ISTANBUL — A Turkish nationalist politician has been jailed over controversial remarks suggesting “hunting for Armenians” after a concert last year by a renowned Armenian pianist in the ancient city of Ani in the eastern province of Kars, the Hurriyet Daily News reports.

Peoples’ Democratic Party (HDP) deputy Garo Paylan had filed a lawsuit against Tolga Adigüzel, the Kars provincial head of the “Idealist Hearths” (Ülkü Ocaklari), which has organic ties to the Nationalist Movement Party (MHP), after Adigüzel suggested “going out to hunt Armenians in the streets of Kars” as a counter-move after the concert.

The Kars third criminal court of first instance initially sentenced Adigüzel to six months in prison, along with a pecuniary punishment of 11,240 Turkish Liras (about $3,800) on May 25 on charges of “overtly insulting some segments of the public based on difference of social class, race, religion, sect, sexuality or region.” The court then increased the sentence to seven months and fifteen days as the crime was committed via the media, which carries a heavier sentence.

Paylan described the court ruling as “hopeful” both for Armenians and for all parts of society in Turkey that believe in social peace and justice, vowing to fight against “all kinds of racist remarks and hate speech.”

On June 21, 2015, after world renowned Armenian pianist Tigran Hamasyan and Yerevan Chamber Choir performed at Ani, Adigüzel made a statement to the press.
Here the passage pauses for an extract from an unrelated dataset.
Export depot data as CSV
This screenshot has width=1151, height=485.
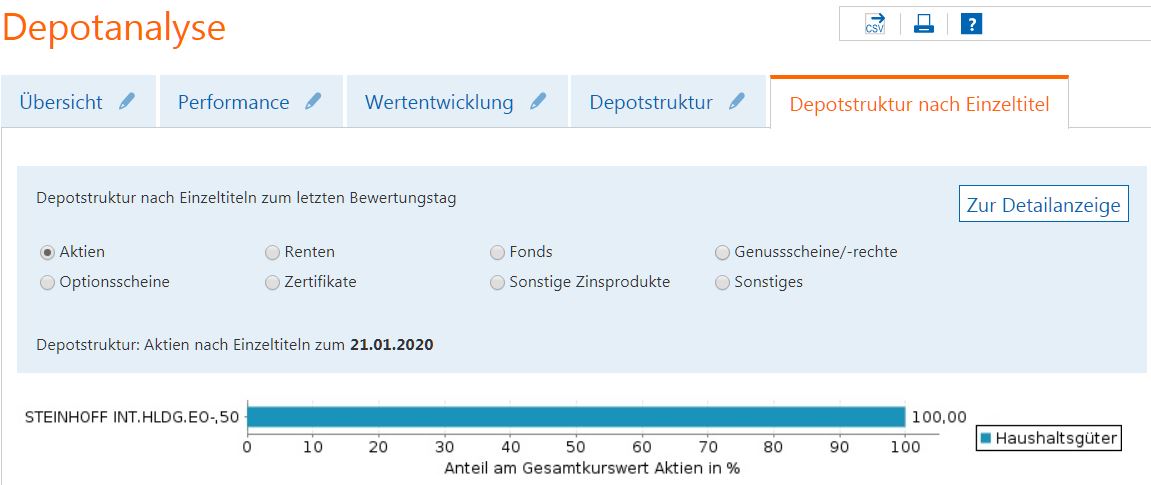875,24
He said, “Do you want us to go and hunt Armenians in the streets of Kars?” and pointed the performers as targets with racist statements.
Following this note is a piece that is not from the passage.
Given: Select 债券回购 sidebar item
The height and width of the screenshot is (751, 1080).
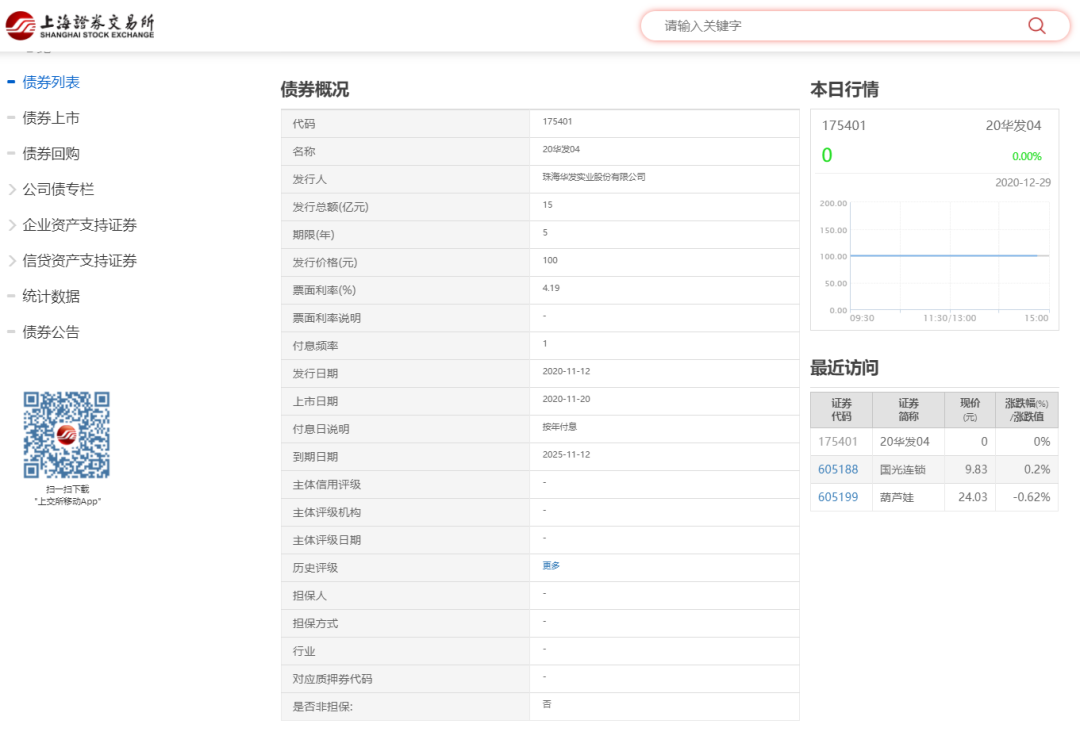Looking at the screenshot, I should [51, 154].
“Recently, some strange human pieces of garbage dressed as priests performed at Ani. I vehemently, regretfully and strongly condemn that concert. What is their purpose? Who does support them inside our country? Who are the treacherous journalists who cooperate with them? Everybody must know their place and mind their steps! Are these traitors testing our patience? Do you want us to go and hunt Armenians in the streets of Kars? Would they let us to perform in a place that is sacred for them? For now, we don’t do such things, but this doesn’t mean that we won’t. We are keeping what happened in our minds.”